▶ _Exercise material_:
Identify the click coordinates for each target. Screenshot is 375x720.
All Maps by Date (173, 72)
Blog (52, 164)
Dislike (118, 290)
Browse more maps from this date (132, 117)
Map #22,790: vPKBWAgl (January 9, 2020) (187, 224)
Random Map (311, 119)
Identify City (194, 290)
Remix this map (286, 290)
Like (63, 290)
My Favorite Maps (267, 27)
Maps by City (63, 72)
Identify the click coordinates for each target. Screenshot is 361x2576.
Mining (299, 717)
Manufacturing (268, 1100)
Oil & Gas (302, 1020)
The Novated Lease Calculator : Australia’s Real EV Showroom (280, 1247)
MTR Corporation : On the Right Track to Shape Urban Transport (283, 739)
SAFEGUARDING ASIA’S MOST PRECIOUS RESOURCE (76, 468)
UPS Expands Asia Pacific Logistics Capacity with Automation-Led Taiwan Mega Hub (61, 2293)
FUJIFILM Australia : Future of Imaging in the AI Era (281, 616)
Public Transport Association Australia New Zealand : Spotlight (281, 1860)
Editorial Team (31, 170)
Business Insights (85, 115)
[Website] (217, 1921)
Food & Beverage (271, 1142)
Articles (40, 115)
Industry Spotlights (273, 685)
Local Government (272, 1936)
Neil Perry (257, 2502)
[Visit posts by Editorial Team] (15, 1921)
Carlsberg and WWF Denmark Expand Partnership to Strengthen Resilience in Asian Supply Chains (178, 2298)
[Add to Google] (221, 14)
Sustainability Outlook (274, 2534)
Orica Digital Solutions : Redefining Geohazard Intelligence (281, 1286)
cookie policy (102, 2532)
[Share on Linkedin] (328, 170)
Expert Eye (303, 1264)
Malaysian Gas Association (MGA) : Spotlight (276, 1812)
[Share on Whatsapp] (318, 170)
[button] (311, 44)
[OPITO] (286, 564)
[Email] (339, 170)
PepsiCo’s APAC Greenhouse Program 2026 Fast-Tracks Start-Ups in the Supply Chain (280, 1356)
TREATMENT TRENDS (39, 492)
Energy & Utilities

▶ _What you need to do_: Reproduce the records above, renaming every "Editorial Team" to "Staff Writers" and leaving everything else as it is.

▶ _Solution for this task_:
Identify the click coordinates for each target. Screenshot is 375x720.
All Maps by Date (173, 72)
Blog (52, 164)
Dislike (118, 290)
Browse more maps from this date (132, 117)
Map #22,790: vPKBWAgl (January 9, 2020) (187, 224)
Random Map (311, 119)
Identify City (194, 290)
Remix this map (286, 290)
Like (63, 290)
My Favorite Maps (267, 27)
Maps by City (63, 72)
Identify the click coordinates for each target. Screenshot is 361x2576.
Mining (299, 717)
Manufacturing (268, 1100)
Oil & Gas (302, 1020)
The Novated Lease Calculator : Australia’s Real EV Showroom (280, 1247)
MTR Corporation : On the Right Track to Shape Urban Transport (283, 739)
SAFEGUARDING ASIA’S MOST PRECIOUS RESOURCE (76, 468)
UPS Expands Asia Pacific Logistics Capacity with Automation-Led Taiwan Mega Hub (61, 2293)
FUJIFILM Australia : Future of Imaging in the AI Era (281, 616)
Public Transport Association Australia New Zealand : Spotlight (281, 1860)
Staff Writers (31, 170)
Business Insights (85, 115)
[Website] (217, 1921)
Food & Beverage (271, 1142)
Articles (40, 115)
Industry Spotlights (273, 685)
Local Government (272, 1936)
Neil Perry (257, 2502)
[Visit posts by Staff Writers] (15, 1921)
Carlsberg and WWF Denmark Expand Partnership to Strengthen Resilience in Asian Supply Chains (178, 2298)
[Add to Google] (221, 14)
Sustainability Outlook (274, 2534)
Orica Digital Solutions : Redefining Geohazard Intelligence (281, 1286)
cookie policy (102, 2532)
[Share on Linkedin] (328, 170)
Expert Eye (303, 1264)
Malaysian Gas Association (MGA) : Spotlight (276, 1812)
[Share on Whatsapp] (318, 170)
[button] (311, 44)
[OPITO] (286, 564)
[Email] (339, 170)
PepsiCo’s APAC Greenhouse Program 2026 Fast-Tracks Start-Ups in the Supply Chain (280, 1356)
TREATMENT TRENDS (39, 492)
Energy & Utilities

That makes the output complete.